Cloud content management company Box has reported record revenues for Q1/2019. Revenue was US$140.5 million for the quarter which represents an increase of 20%. The company also reporting billing for the quarter of $116.7 million up 17%. Both numbers were ahead of analyst expectations and are expected to continue into next quarter.
The company also continued to add new customers with several large organisations signing up to use its products. Among the new customers were Coca-Cola, DARP, and Dignity Health. This helped grow the customer base to more than 85,000 paying customers. Importantly, some of those deals were sizeable.
On the earnings call with analysts, Aaron Levie, Chief Executive Officer, Box said: “In Q1, we closed 35 deals over $100,000 versus 26 a year ago, 4 deals over $500,000 versus 2 a year ago and 1 deal over $1 million in line with a year ago. Importantly, our new products continue to drive growth with new products attached to two-thirds of our 6-figure deals.” (source: seeking alpha)
What is particularly interesting about these large deals is that Box is attributing six of them to IBM. It shows the strength of that partnership over all others.
Box cuts losses and increases subscriptions
New customers and higher revenue helped reduce losses at Box. If the next few quarters continue the current growth, it should soon start to move into profit. The key numbers are:
- GAAP operating loss in the first quarter of fiscal 2019 was $35.9 million, or 26% of revenue. This is down from $40.0 million, or 34% of revenue, in the first quarter of fiscal 2018.
- Non-GAAP operating loss in the first quarter of fiscal 2019 was $9.2 million, or 7% of revenue. In Q1/2018 the company reported an operating loss of $16.6 million, or 14% of revenue.

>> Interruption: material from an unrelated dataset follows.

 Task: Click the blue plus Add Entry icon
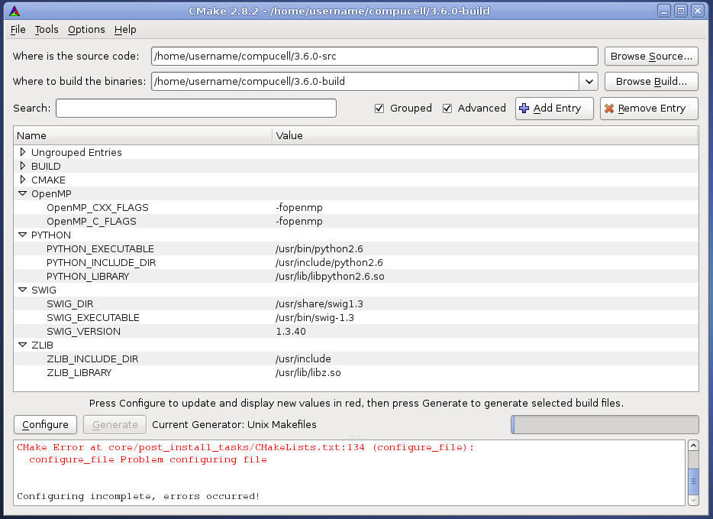(x=524, y=109)
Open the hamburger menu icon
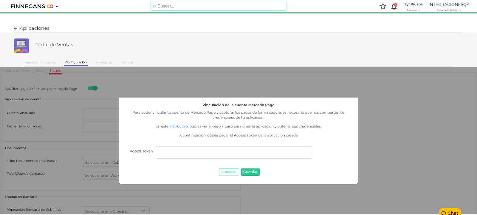477x215 pixels. tap(4, 6)
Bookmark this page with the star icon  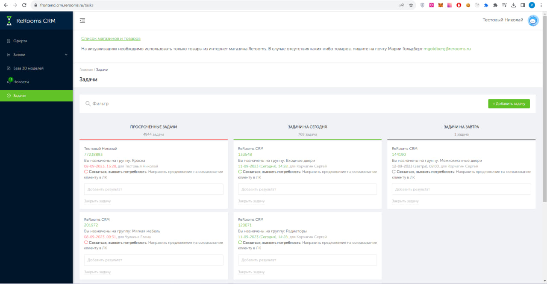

There was a substantial increase in deferred revenue for the company. As of April 30 2018 it stood at $286.9 million, up 28% on the same date in 2017. It shows that the underlying business is growing strongly.
Another indicator of strong growth is net cash. Q1/2019 saw net cash provided by operating activities total $18.4 million. This is more than double the same period in the previous financial year. At the same time, free cash flow in the first quarter of fiscal 2019 was $7.3 million. This compares to $4.0 million in the first quarter of fiscal 2018.
What next for Box?
Looking forward the company expects to see revenues increase slightly in Q2/2019. That is based on current sales pricing and customer growth. Box has also added a number of new products over the last year and they are beginning to deliver increased revenue.
This raises the question of what does it do next? Will it add yet more product offerings? There are only so many products it can build before it starts to move outside of its core area. This will leave it with the build or acquire challenge. It could do either but there is no indication from the management as to what it might choose to do.
Another, and perhaps the biggest question, is when will it raise prices. Box has seen off a number of challenges in the past few years. It has survived the entry of Google and Microsoft into this market. So is it now large enough that customers will happily pay more? It’s a complicated question and one that nobody at Box is willing to provide a definitive answer to.
What does this mean
These are good results for Box. They show increased revenue, increased subscription, more cash on hand and lower losses. The company still hasn’t managed to reach its first quarter of profit but at the current rate, that is not far away. It may come in the current financial year or maybe the next. All of this is good news for its shareholders who have seen the share price increase by around 25% in the last year.